**Text passage**
━━━━━━━━━━━━━━━━
Panel: Future of MMOs

Speakers:

  • MC of event, Jon Wood - Managing Editor MMORPG.com
  • Jack Emmert - Founder, Cryptic Studios, Champions Online, City of Heroes/Villans
  • One other person, Mark Jacobs or "Matt" from Cryptic
  • Ray Muzyka - General Manager of Bioware, haven't released one yet
  • Min Kim - Free-to-play, Cart Rider,
  • Rob Pardo - SVP of Game Design at Blizzard, Lead designer of WoW

 

 

Format: Panel and audience questions

MMO: Can an MMO be successful without 3rd party IP

  • JE - Publisher/investors love IP as it has a guaranteed market, high cost needs a guaranteed return
  • RM - Invest enough into marketing and it will cost the same amount, need to understand what license enables and what fans want
    • Bioware does both
  • MK - Generally don't use, like a racing MMO doesn't need
  • RP - Pros/cons of approach - benefit, but challenge of working with license holder, for them, already using well-known IP and no license issues as they owned the IP. Working with an IP will help, no need to ask who an Orc is really if it already exists

 

MMO: Console development?

  • JE - Champions online will be a MMO for consoles, ridiculous, discourage everyone from doing it, especially Blizzard. Has Blizzard bought "Africa" yet?
  • RM - Pick and choose your battles, who are you selling it to? It can be successful on any platform
  • MK - Mass market, PC is the way to go, experimenting with Xbox 360 game, can you distribute client for free?
  • RP - Of course there will be, first decision is the game we want to make, then decide platform.

Payment mechanism: Subscription/Microtransactions

  • JE - Micropayments are crap, I like paying one fee and not worrying about it, if i hear one more time, it's not item-based with micro-transactions, it's not the wave of the future, I like it as a player and as a developer.
  • Matt - investors like subscription-based games, revenue and churn is more predictable, microtransactions are less predictable
  • RM - I'd like to ask Jack how he "really" feels. I think it comes down to the design of your game, understand what you're making, what drives it, why are people going to tell friends about it, not a push it's a pull from fans, dominant form in Asia. Individual game and the design. Some games you don't want, or make them vanity-based. Start with something briliant, then go from there
  • MK - Bigger than NCSoft, if you're going to go for core market that would pay subscription, targeting the mass market user, that is the main point, kids these days can't afford, undercharge some ($0), overcharge others ($100).
━━━━━━━━━━━━━━━━
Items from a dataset

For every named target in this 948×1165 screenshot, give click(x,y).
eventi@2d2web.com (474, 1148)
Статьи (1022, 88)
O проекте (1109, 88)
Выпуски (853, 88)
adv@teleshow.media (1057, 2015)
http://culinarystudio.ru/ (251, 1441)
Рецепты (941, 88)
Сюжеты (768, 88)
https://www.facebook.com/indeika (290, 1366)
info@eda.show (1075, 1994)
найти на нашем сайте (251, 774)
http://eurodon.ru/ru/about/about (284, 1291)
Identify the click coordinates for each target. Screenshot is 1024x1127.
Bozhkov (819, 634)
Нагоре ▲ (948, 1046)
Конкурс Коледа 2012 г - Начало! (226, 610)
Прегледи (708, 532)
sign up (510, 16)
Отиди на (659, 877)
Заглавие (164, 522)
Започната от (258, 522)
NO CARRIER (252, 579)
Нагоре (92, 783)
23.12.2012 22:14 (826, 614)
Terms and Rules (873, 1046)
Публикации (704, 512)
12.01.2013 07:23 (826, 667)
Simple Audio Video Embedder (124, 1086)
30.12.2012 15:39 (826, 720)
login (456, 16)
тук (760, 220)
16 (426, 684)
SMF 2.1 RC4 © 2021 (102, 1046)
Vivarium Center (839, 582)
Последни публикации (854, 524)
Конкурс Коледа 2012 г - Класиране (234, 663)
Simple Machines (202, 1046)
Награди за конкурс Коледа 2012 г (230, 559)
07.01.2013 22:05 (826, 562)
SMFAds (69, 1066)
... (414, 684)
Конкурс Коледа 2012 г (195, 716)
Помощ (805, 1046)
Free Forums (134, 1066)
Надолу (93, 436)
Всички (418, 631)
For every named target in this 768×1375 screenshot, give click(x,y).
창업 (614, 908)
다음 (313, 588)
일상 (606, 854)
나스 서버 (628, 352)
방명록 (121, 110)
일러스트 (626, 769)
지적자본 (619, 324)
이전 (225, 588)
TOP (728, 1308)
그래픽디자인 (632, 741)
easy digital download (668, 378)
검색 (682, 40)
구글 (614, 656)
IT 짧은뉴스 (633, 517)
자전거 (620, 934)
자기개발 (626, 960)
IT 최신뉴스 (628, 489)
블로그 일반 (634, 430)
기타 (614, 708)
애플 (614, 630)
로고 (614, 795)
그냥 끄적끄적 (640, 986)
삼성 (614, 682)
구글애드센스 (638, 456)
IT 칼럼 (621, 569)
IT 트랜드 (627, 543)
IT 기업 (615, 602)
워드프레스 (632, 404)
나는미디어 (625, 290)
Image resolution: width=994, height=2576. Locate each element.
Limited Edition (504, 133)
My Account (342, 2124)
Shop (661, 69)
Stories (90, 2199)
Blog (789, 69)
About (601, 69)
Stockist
━━━━━━━━━━━━━━━━
**Your tasks**
1. According to the panel notes, what format did the panel follow?
2. Reproduce the rows from the first one through the line containing "info@eda.show (1075, 1994)", requests included, with every coordinate raised by 68. Give only those lines.
The panel notes and the rows were taken from separate sources.

**Answers by task**
1. Panel and audience questions.

2.
For every named target in this 948×1165 screenshot, give click(x,y).
eventi@2d2web.com (542, 1216)
Статьи (1090, 156)
O проекте (1177, 156)
Выпуски (921, 156)
adv@teleshow.media (1125, 2083)
http://culinarystudio.ru/ (319, 1509)
Рецепты (1009, 156)
Сюжеты (836, 156)
https://www.facebook.com/indeika (358, 1434)
info@eda.show (1143, 2062)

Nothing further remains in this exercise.